The method performs the following operations: 1. Apply layer normalization to the input tensor. 2. Pass the resulting tensor through a linear transformation (fully connected layer) with a SiLU (Sigmoid Linear Unit) activation function. 3. Apply dropout to the tensor. 4. Repeat steps 2 and 3 with a second fully connected layer. 5. Return the output tensor.

Usage Examples

import torch
from torch import nn

from zeta.nn import MMFusionFFN

# Define the input and hidden dimensions
input_dim = 512
hidden_dim = 1024
output_dim = 512
dropout = 0.1

# Create an instance of MMFusionFFN
ffn = MMFusionFFN(input_dim, hidden_dim, output_dim, dropout)

# Example 1 - Forward pass with random input data
input_data = torch.randn(
    5, 32, input_dim
)  # Random input data of shape (5, 32, input_dim)
output = ffn(input_data)
print(output.shape)  # Output tensor shape

# Example 2 - Create an instance with default dropout
ffn_default_dropout = MMFusionFFN(input_dim, hidden_dim, output_dim)

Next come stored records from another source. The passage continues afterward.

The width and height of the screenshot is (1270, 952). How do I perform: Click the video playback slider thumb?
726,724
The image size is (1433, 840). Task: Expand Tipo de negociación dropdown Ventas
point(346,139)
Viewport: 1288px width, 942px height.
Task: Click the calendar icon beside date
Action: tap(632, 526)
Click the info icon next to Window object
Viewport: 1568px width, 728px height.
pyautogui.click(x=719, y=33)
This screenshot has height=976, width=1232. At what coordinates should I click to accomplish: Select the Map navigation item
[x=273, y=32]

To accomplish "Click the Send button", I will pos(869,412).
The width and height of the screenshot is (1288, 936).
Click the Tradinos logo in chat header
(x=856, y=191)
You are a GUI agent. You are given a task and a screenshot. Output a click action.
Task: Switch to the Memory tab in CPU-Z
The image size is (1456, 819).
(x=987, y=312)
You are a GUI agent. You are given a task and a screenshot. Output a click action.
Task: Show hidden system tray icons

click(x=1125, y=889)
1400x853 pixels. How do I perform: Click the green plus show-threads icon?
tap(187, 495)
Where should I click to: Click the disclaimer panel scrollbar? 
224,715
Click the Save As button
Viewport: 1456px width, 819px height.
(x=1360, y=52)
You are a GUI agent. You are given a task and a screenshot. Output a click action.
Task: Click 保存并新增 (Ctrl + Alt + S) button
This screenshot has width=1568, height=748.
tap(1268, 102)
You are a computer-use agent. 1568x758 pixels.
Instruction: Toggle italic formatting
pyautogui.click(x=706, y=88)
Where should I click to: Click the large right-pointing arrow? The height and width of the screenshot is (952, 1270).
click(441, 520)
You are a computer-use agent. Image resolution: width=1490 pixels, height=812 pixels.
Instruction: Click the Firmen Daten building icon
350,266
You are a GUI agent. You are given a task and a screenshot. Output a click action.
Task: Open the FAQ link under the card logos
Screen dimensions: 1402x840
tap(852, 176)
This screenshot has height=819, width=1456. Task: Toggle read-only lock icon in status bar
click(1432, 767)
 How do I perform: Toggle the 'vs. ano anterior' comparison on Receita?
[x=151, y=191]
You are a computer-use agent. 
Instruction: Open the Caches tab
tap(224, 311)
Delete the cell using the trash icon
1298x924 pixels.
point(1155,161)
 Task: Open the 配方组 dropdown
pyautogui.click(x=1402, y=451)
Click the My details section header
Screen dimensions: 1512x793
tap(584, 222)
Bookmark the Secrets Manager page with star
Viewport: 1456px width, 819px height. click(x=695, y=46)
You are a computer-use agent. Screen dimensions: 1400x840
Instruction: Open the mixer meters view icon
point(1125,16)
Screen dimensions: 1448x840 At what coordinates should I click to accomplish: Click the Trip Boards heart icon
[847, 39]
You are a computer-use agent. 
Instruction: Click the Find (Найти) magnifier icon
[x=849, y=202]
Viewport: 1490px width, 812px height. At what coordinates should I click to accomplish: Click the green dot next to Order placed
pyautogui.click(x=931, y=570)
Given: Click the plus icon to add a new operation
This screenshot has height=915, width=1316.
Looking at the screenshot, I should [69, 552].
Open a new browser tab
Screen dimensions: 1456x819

# Example 3 - Forward pass with another input data
input_data2 = torch.randn(
    8, 16, input_dim
)  # Random input data of shape (8, 16, input_dim)
output2 = ffn_default_dropout(input_data2)
print(output2.shape)  # Output tensor shape

Additional Information and Tips

The MMFusionFFN module is commonly used in multimodal machine learning applications to process multi-dimensional input data from different modalities, such as image and text.
The most important parameters to consider when creating an instance of MMFusionFFN are input_dim and hidden_dim. These parameters can be adjusted based on the specifics of the input data and the desired level of transformation.
The dropout parameter controls the probability of an element to be zeroed in the forward pass, which can help prevent overfitting.

References and Resources

PyTorch Documentation: nn.Module
Hugging Face Documentation: SiLU Activation Function

This comprehensive documentation provides a detailed overview of the MMFusionFFN module, including its purpose, architecture, usage examples, and additional information. Developers can now use this documentation to effectively utilize the module in their applications.

The examples illustrate how to create instances of MMFusionFFN, perform forward passes, and handle different input shapes, providing a practical guide for utilizing the module. Additionally, important attributes, such as input_dim, hidden_dim, and dropout, are explained in the class definition table for easy reference and understanding.